■ **Goal**: Rewrite the listing lines from the one holding "You are a GUI" through the one holding "Click the Share", inclusive, putting "panel" wherever "toolbar" appears and leaving everything else unchanged.

>> BEGIN Stored records

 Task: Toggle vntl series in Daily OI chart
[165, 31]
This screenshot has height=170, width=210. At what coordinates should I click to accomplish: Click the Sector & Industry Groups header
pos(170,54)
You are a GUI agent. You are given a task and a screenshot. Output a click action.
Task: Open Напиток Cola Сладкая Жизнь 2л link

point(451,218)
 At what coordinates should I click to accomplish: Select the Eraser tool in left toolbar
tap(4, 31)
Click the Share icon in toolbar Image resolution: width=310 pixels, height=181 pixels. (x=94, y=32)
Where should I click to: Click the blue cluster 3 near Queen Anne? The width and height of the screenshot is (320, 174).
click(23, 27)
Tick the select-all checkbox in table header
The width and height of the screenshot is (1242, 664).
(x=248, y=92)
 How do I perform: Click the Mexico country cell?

>> END Stored records
>> BEGIN Stored records

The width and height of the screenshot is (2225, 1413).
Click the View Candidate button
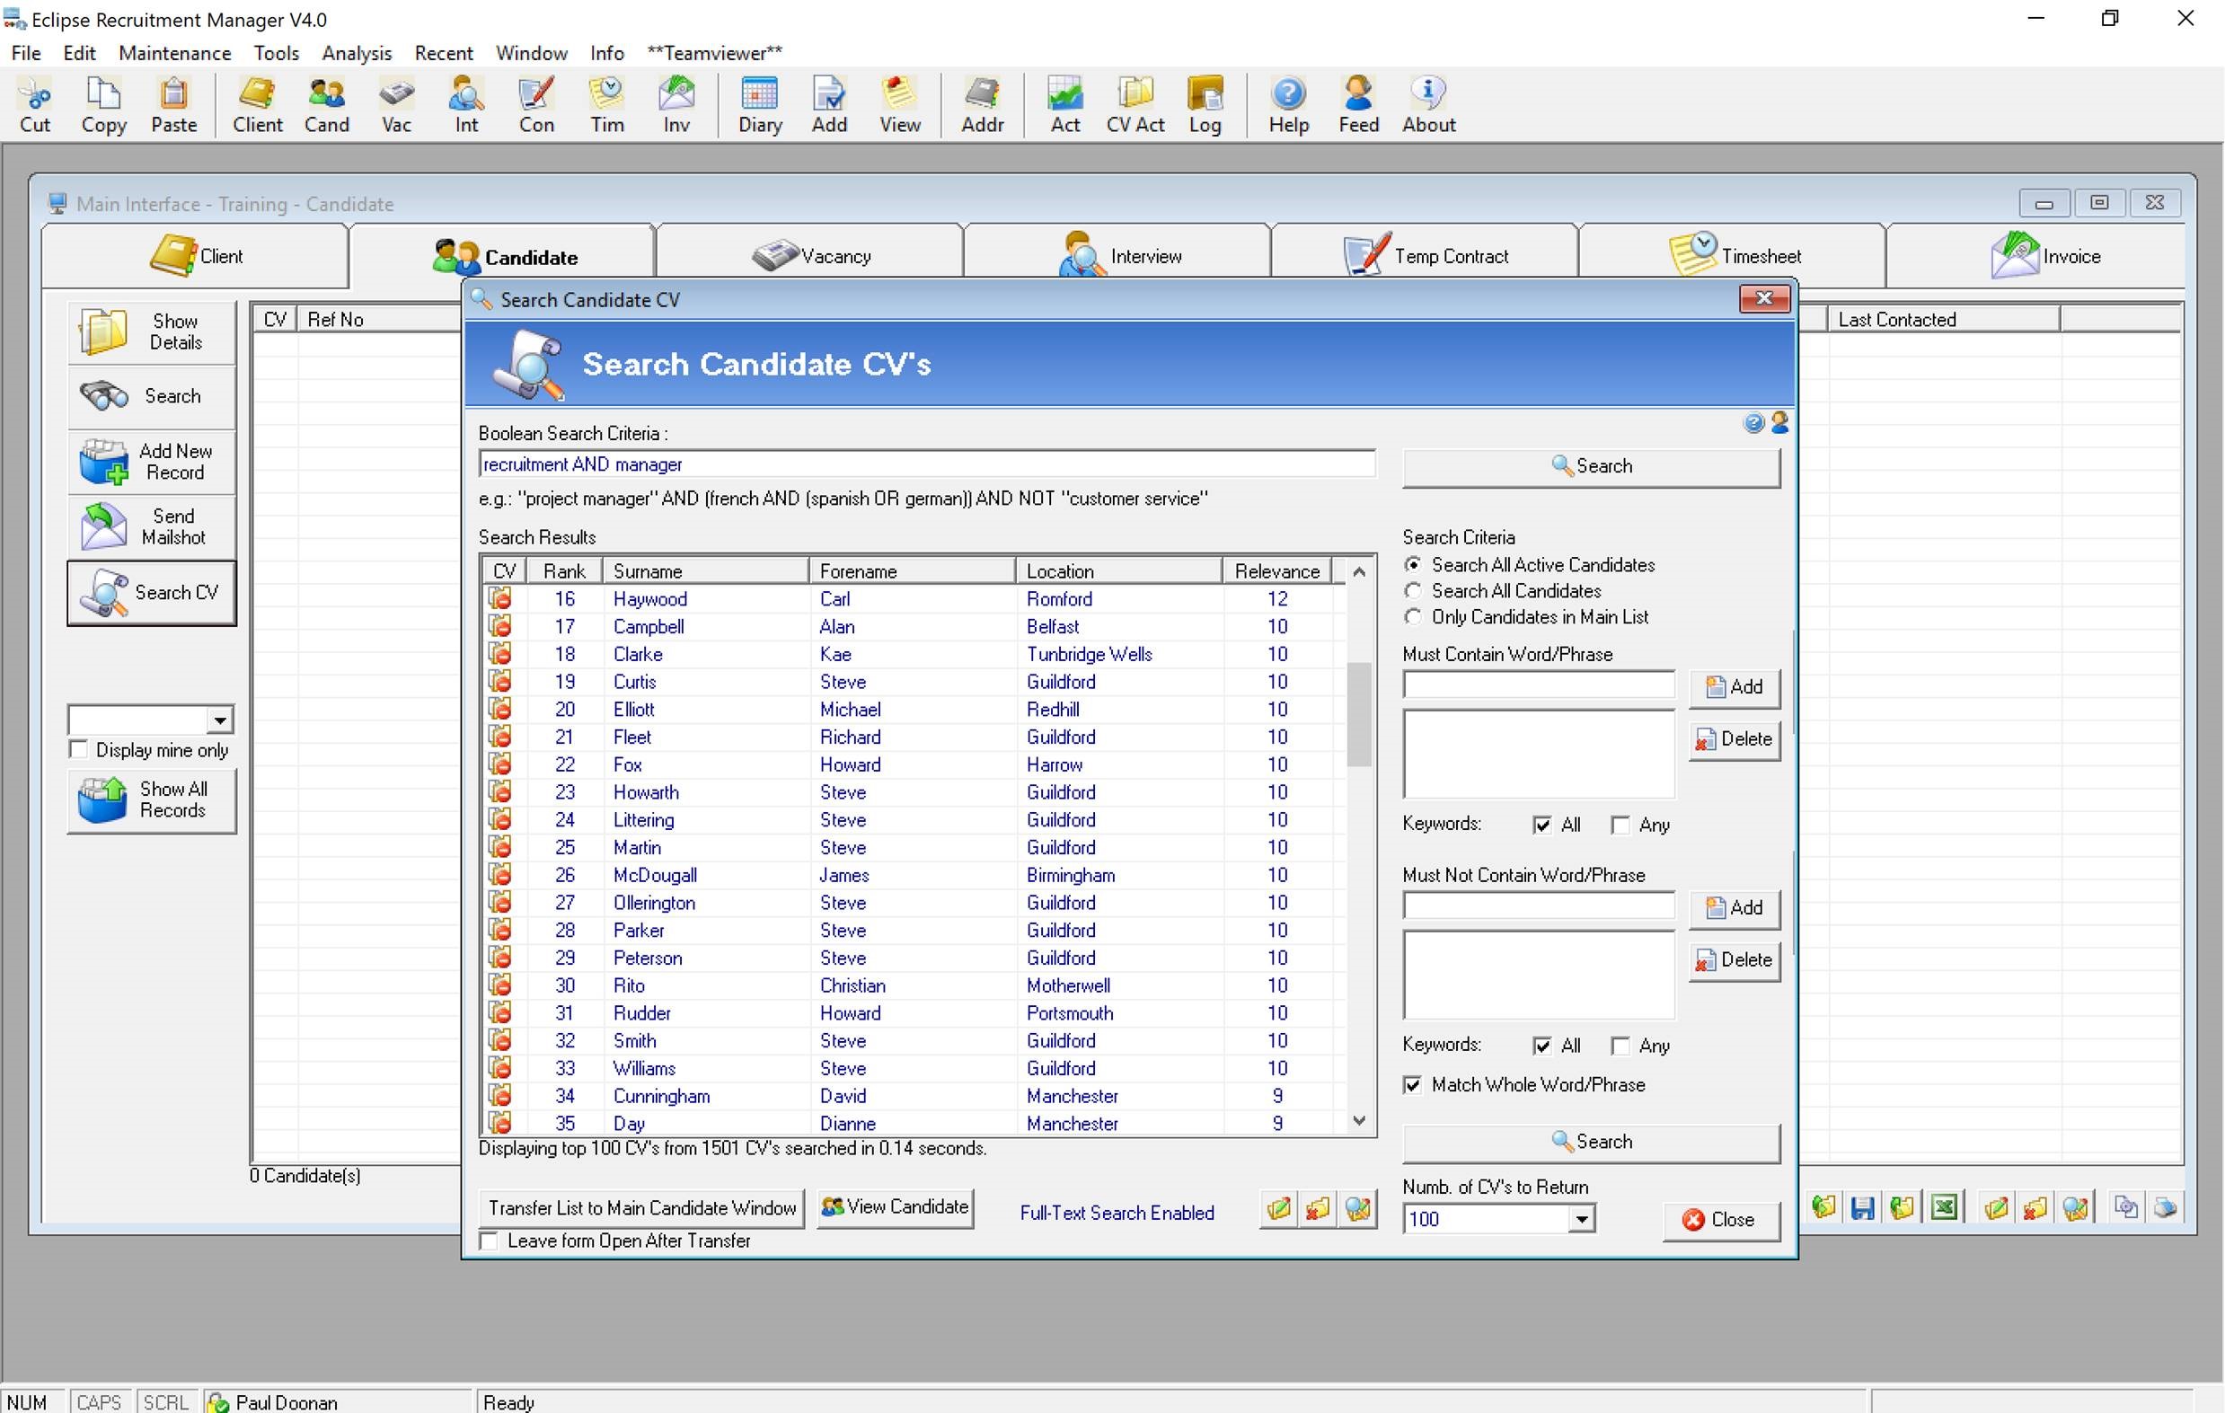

>> END Stored records
>> BEGIN Stored records

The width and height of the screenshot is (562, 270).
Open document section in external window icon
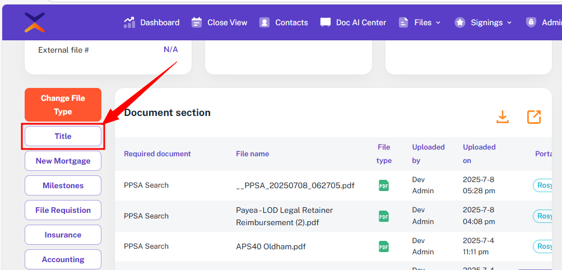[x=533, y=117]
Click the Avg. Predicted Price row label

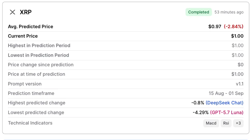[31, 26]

>> END Stored records

■ **Answer to the exercise**:
You are a GUI agent. You are given a task and a screenshot. Output a click action.
Task: Open Напиток Cola Сладкая Жизнь 2л link

point(451,218)
 At what coordinates should I click to accomplish: Select the Eraser tool in left panel
tap(4, 31)
Click the Share icon in panel Image resolution: width=310 pixels, height=181 pixels. (x=94, y=32)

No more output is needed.